### [Problem]
Output only these lines, set down exactly: the one containing "Private Tours (56, 1836)" and each line after it through the end of the records.
┏━━
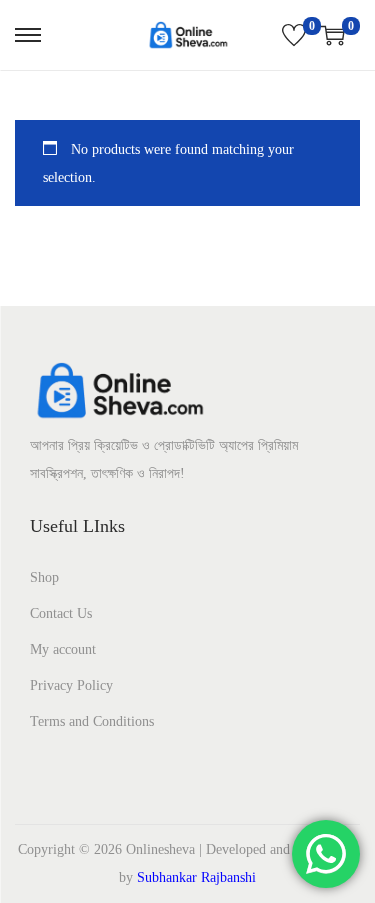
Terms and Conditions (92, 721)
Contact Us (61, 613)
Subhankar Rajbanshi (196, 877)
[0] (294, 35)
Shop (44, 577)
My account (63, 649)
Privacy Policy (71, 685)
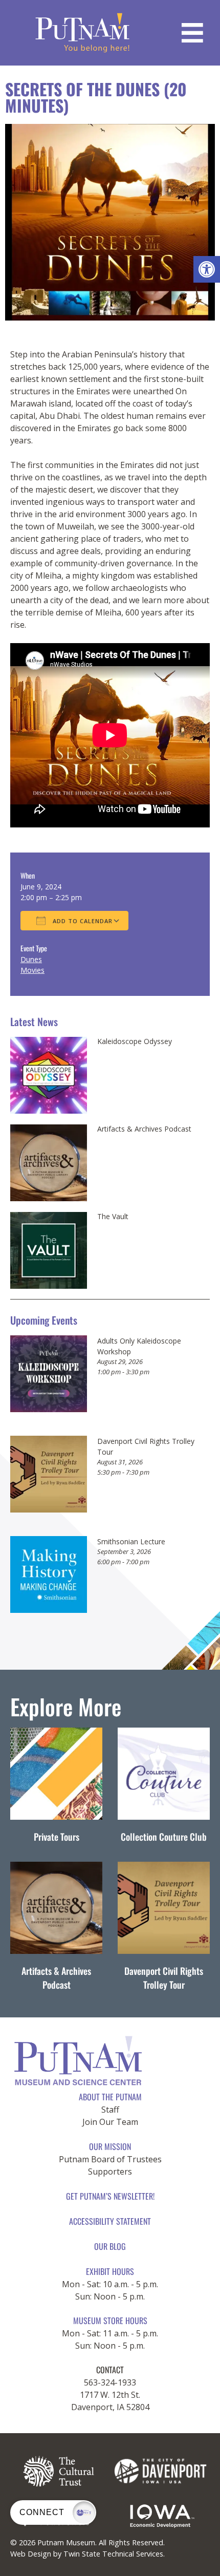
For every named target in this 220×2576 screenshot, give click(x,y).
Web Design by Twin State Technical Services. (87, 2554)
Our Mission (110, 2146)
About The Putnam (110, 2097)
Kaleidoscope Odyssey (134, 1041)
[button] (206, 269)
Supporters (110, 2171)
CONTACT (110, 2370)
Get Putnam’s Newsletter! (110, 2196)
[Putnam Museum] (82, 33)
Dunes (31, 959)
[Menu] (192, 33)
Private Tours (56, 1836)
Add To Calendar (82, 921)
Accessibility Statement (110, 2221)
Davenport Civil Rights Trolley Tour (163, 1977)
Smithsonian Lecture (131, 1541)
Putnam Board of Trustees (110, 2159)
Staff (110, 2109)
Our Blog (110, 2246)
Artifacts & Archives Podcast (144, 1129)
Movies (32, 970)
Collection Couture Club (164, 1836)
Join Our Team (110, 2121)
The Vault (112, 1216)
┗━━
### [Your solution]
Private Tours (56, 1836)
Add To Calendar (82, 921)
Accessibility Statement (110, 2221)
Davenport Civil Rights Trolley Tour (163, 1977)
Smithsonian Lecture (131, 1541)
Putnam Board of Trustees (110, 2159)
Staff (110, 2109)
Our Blog (110, 2246)
Artifacts & Archives Podcast (144, 1129)
Movies (32, 970)
Collection Couture Club (164, 1836)
Join Our Team (110, 2121)
The Vault (112, 1216)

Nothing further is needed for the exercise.